La mejor descripción del mollete de Antequera se la leí a Mikel López Iturriaga: El amor hecho pan. Sí, es exactamente eso. Recuerdo algunos días, con el coche en marcha desde muy temprano, en plena travesía de la Vega de Antequera, bajo la lluvia, o en medio de una niebla en la que no se ve nada más allá de tus narices, con el estómago vacío hasta que alguien dice para, Bujalance, vamos a desayunar aquí. Y entramos a una venta al lado de la carretera, te calientas las manos con el café, menudo día de perros, y ahí lo tienes, un mollete humeante que partes en dos mitades como si seccionaras litúrgicamente el corazón de un dios antiguo mientras a tu derecha quedan, dispuestos en pequeños cuencos de barro, los ingredientes del sacrificio, la zurrapa, el lomo, el mejor aceite, el buen jamón. Y la venta se convierte en un refugio al que puedes llamar casa: algo grande, generoso y tierno, algo que deja huellas en tus manos como si quisiera no separarse de ti nunca, se te ofrece sin medida. Imaginas a Sancho Panza dejando salir dos lagrimones como buen homenaje ante la presunta indiferencia del estoico Don Quijote, a Gargantúa llevándose tres sacos para picotear luego, a Falstaff pidiendo al tabernero uno con chicharrones en La Cabeza del Jabalí. Ante un mollete se siente uno parte de una familia grande y disfrutona, que prefiere el tiempo parado y los placeres en raciones abundantes. En casa, los desayunos con mollete son especiales, aunque no por ello extraños, como antesala de un día que promete sus mejores galas, por mucho que haya que hacer frente al coronavirus, al Erte o a la derrota del equipo predilecto. Fuera de la provincia de Málaga, la dificultad para encontrarlos llega a ser exasperante, incómoda: el desayuno se convierte en un trámite, una reposición del combustible aséptica y funcional. No hay dones divinos ni trances dionisíacos antes de las diez de la mañana si no hay un mollete de Antequera de por medio. De haberlo conocido, mordido el polvo y perdido el gobierno, el infame Ricardo III habría dado su reino por un mollete.

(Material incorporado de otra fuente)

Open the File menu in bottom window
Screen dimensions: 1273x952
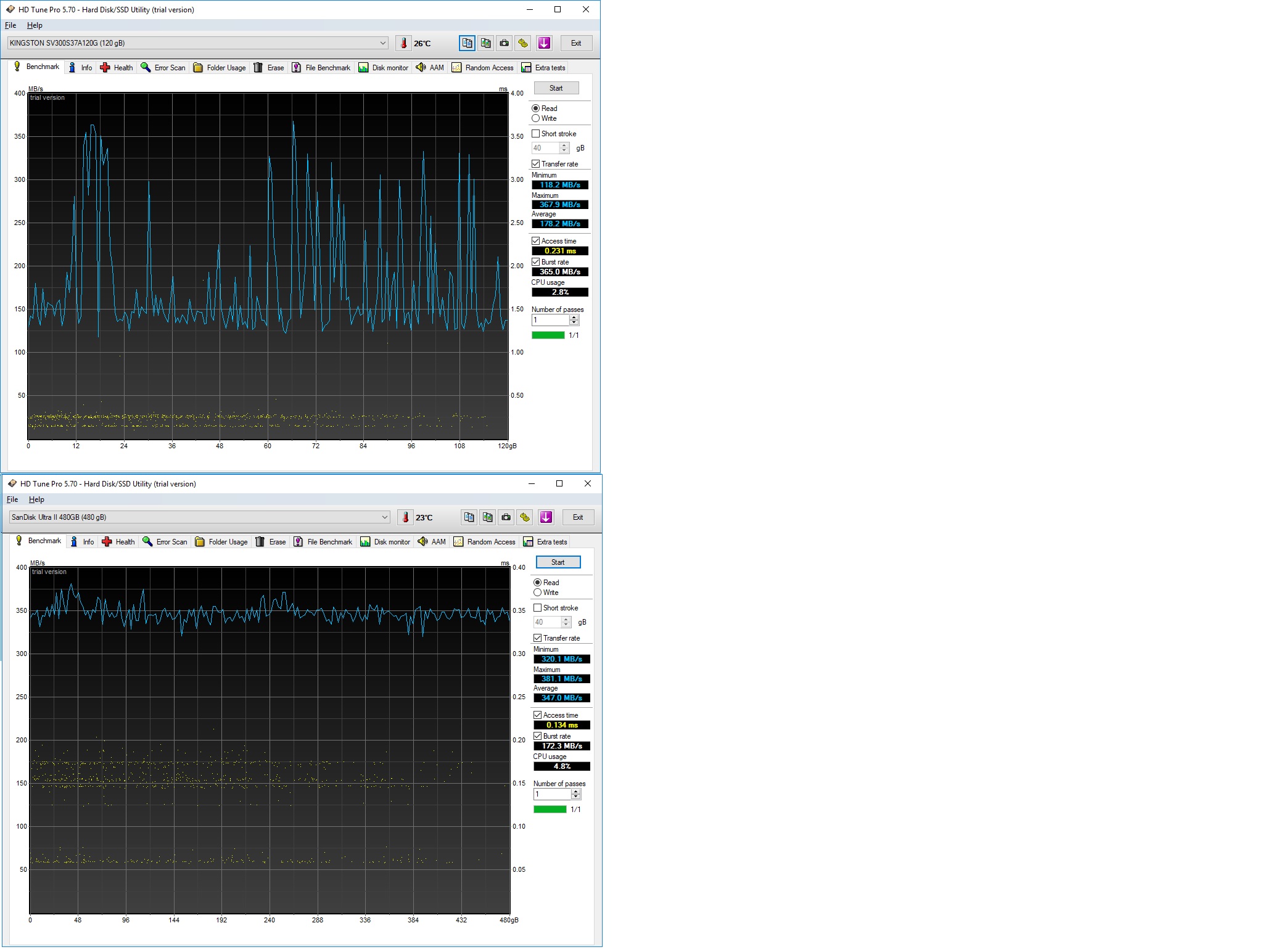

Me gustan las personas que ven en el pan algo más que un mero acompañamiento en el almuerzo. Quien considera el pan una obra de arte en sí mismo sabe, por lo general, apreciar en su justa medida el valor de las pequeñas cosas y se resiste a dejarse embaucar por los retablos de las maravillas. Recuerdo a una mujer nacida antes de la guerra que regañaba a quienes pegaban pellizcos al pan de manera descuidada, rompiéndolo sin más, por su falta de cuidado: "El pan es el Señor", decía. Pues bien, todo este tributo debido al pan como primer enemigo del hambre desde el neolítico, un gigante hecho de mansedumbre y de cariño expresado a través de las manos, concreta en el mollete sus mayores razones. Ahora, el sello de calidad de la Unión Europea concedido al mollete de Antequera nos alegra a quienes lo sabemos protegido, bien cubierto, con garantías de futuro. Como un patrimonio que seguirá metido en el horno cuando nosotros, pasajeros, ya no estemos.